Na época em que se chamava Cireneu (nome de um empresário ligado ao grupo Copagaz) a coisa era ruim, mas só aceitavam pessoas com mais de 40 anos. Depois que a Igreja assumiu o albergue, abriu as portas para todo mundo. Então, jovens, líderes de facções criminosas, assaltantes e até traficantes passaram a almoçar e morar lá. Eram comuns os princípios de tumulto.
"Muquiranas" – Para se conseguir almoçar era preciso esperar, em média, 3 horas, debaixo de chuva ou de sol. Os padres se recusavam a abrir os portões para que pudéssemos entrar e nos abrigar. Um papel colado na parede interna do dormitório indicava que a dedetização estava vencida havia 3 meses. Os dormitórios ficavam infestados de baratas e de outros insetos, principalmente de "muquiranas", uma espécie de piolho que dá no corpo de quem não toma banho, produzindo uma coceira insuportável. É muito fácil ficar infestado. São os moradores de rua que os trazem.

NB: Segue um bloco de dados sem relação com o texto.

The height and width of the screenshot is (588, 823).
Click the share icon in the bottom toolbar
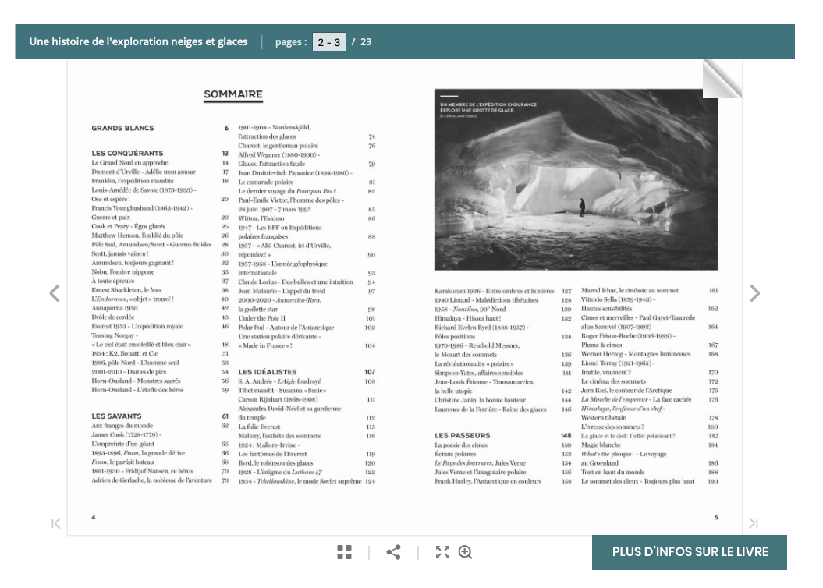[394, 552]
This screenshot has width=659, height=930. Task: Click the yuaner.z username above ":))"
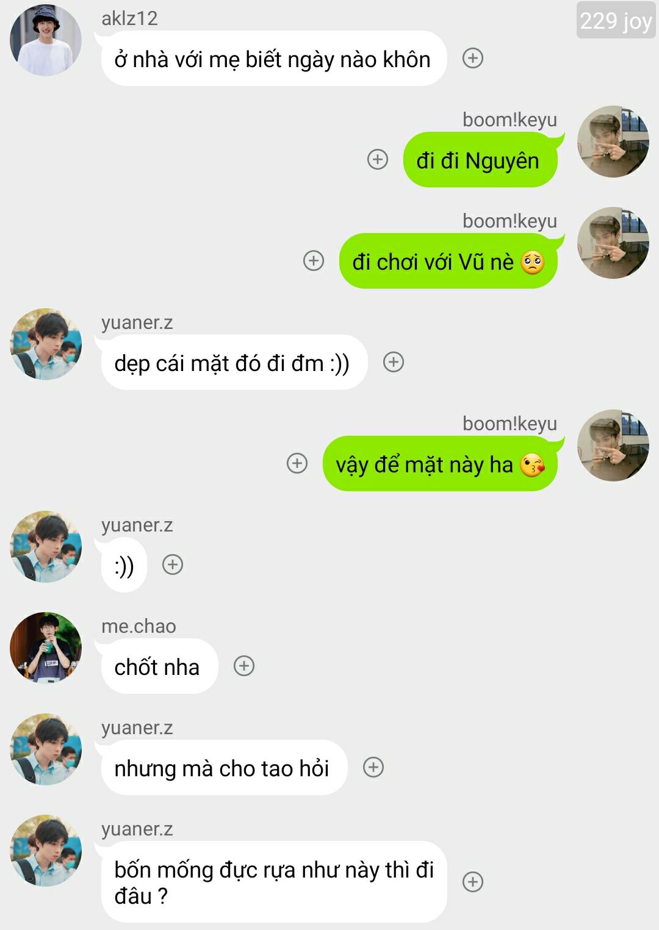pos(137,525)

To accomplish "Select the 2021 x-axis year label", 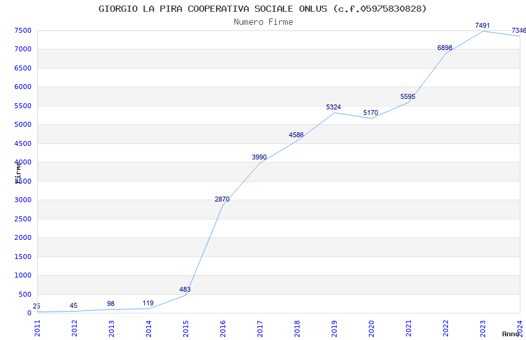I will pyautogui.click(x=408, y=329).
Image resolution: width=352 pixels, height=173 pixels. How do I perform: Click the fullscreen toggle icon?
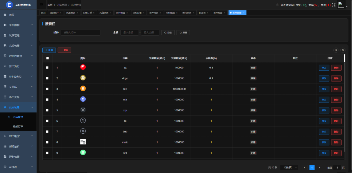click(x=334, y=5)
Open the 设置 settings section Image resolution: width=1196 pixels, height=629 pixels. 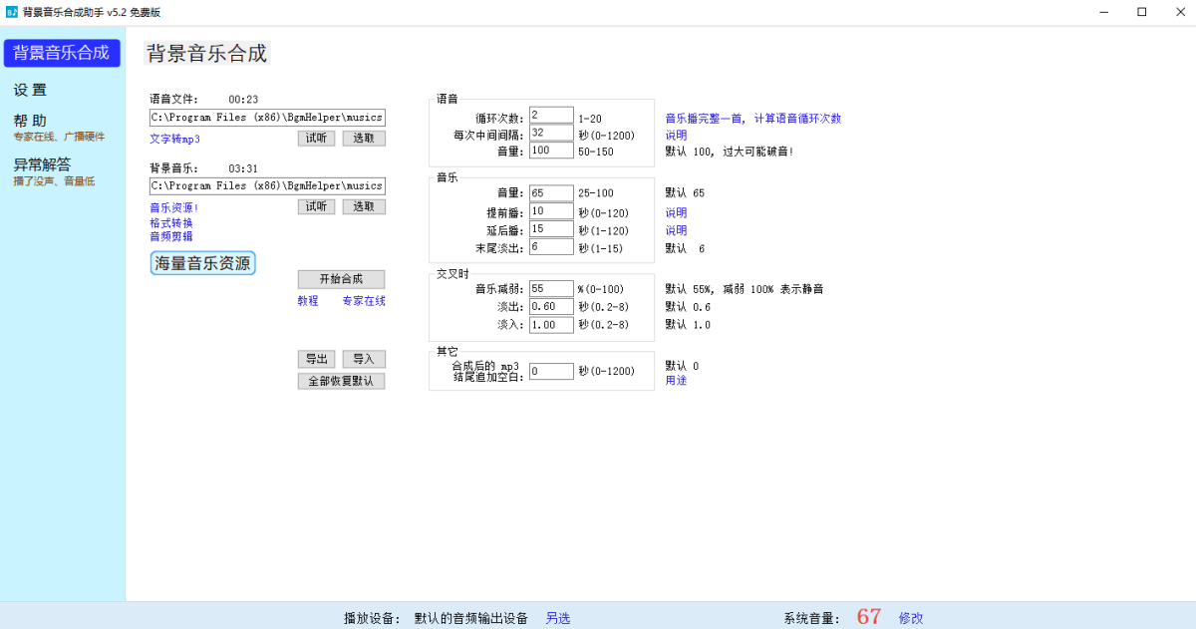30,89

Com auto-estima muito baixa, mas com alguma dignidade, suportávamos todo tipo de humilhação que nos era imposta, com medo de sofrer represálias: ser cortado e ir para rua. Era fila para entrar, fila para pegar alguma roupa no bagageiro, fila para tomar banho (quando os chuveiros funcionavam) e fila para jantar. Não adiantava muito tomar banho, porque éramos obrigados a vestir a mesma roupa, que cheirava mal.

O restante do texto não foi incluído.